◆ **THE TASK**: Please print the records word for word, from the start through the line containing "home-icon: ⌂ is", and leave the pictures out of your answer.

◆ **DATA EXCERPTS**:
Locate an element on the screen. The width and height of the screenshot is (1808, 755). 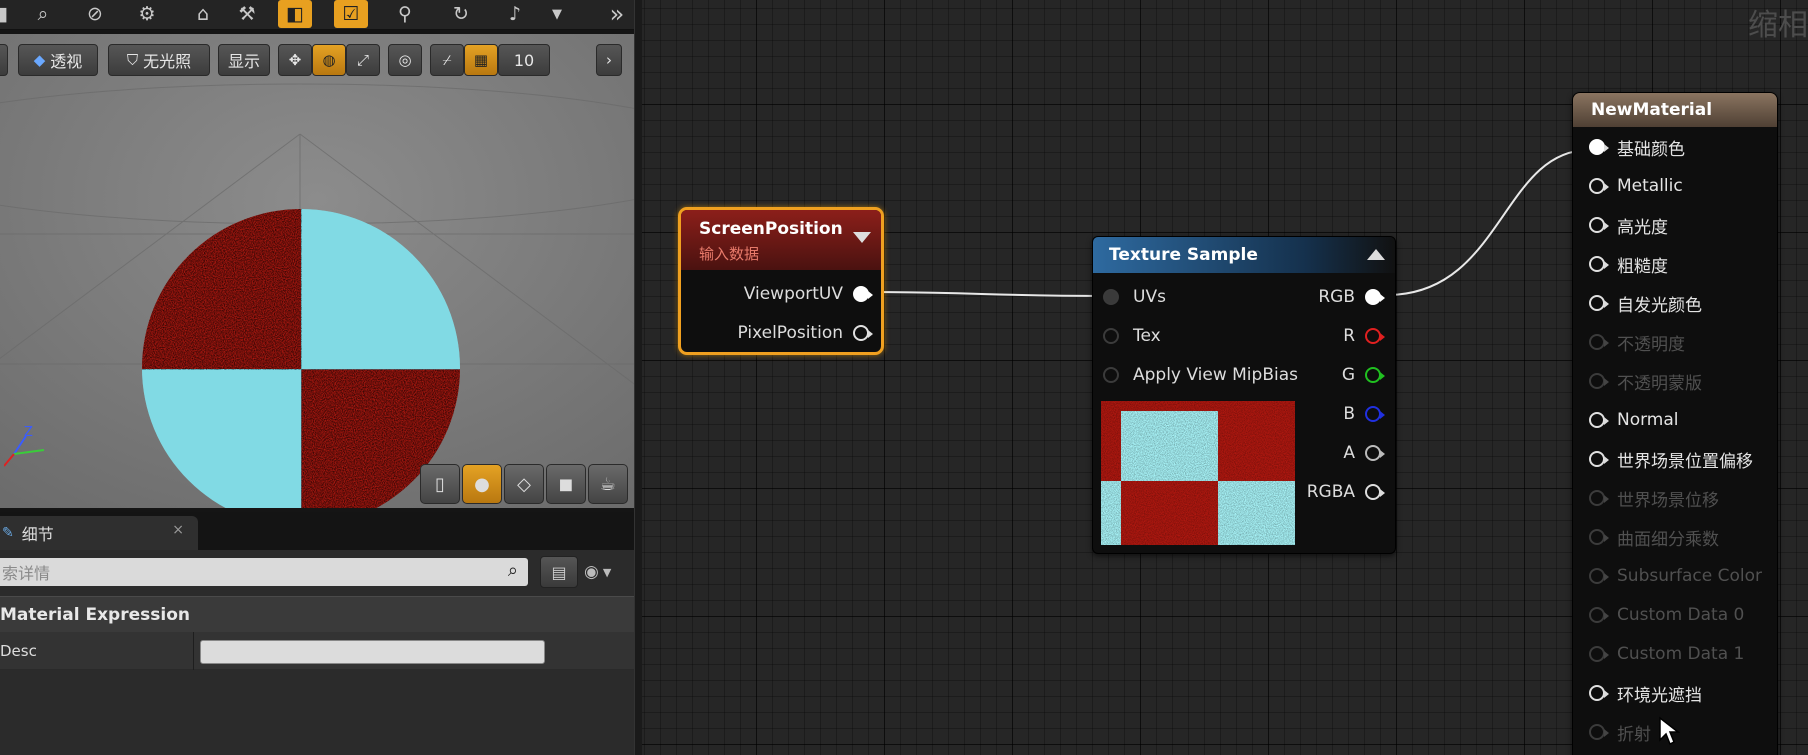
home-icon: ⌂ is located at coordinates (203, 14).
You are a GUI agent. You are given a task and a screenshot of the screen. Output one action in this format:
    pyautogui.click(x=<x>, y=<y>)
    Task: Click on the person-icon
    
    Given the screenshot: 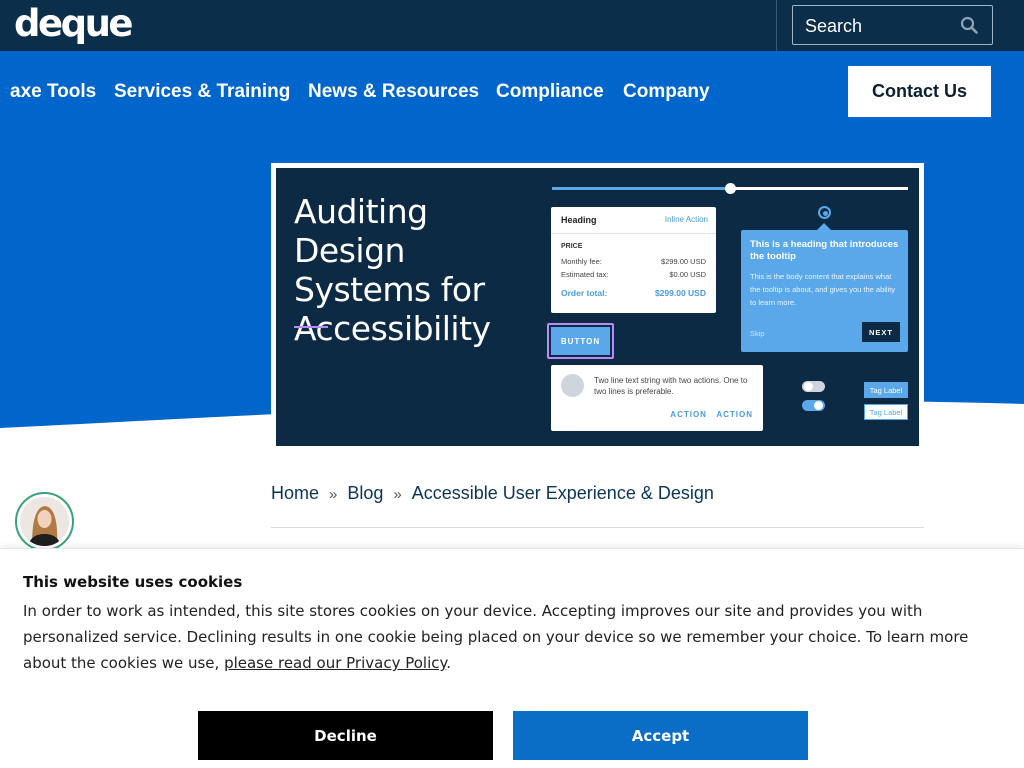 What is the action you would take?
    pyautogui.click(x=44, y=522)
    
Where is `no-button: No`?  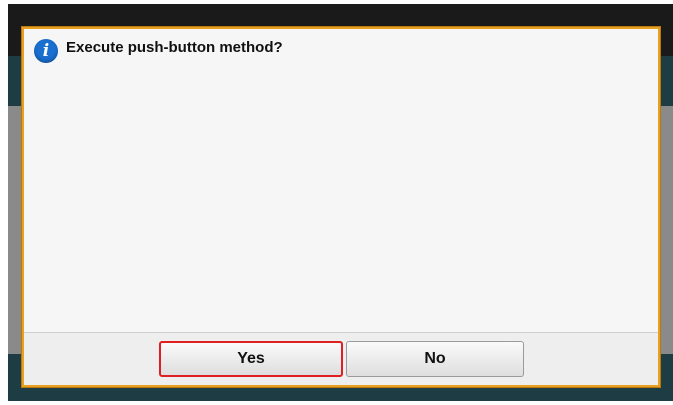
no-button: No is located at coordinates (435, 359).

◆ **REPLY TO THE EXERCISE**:
Locate an element on the screen. The width and height of the screenshot is (1808, 755). 
home-icon: ⌂ is located at coordinates (203, 14).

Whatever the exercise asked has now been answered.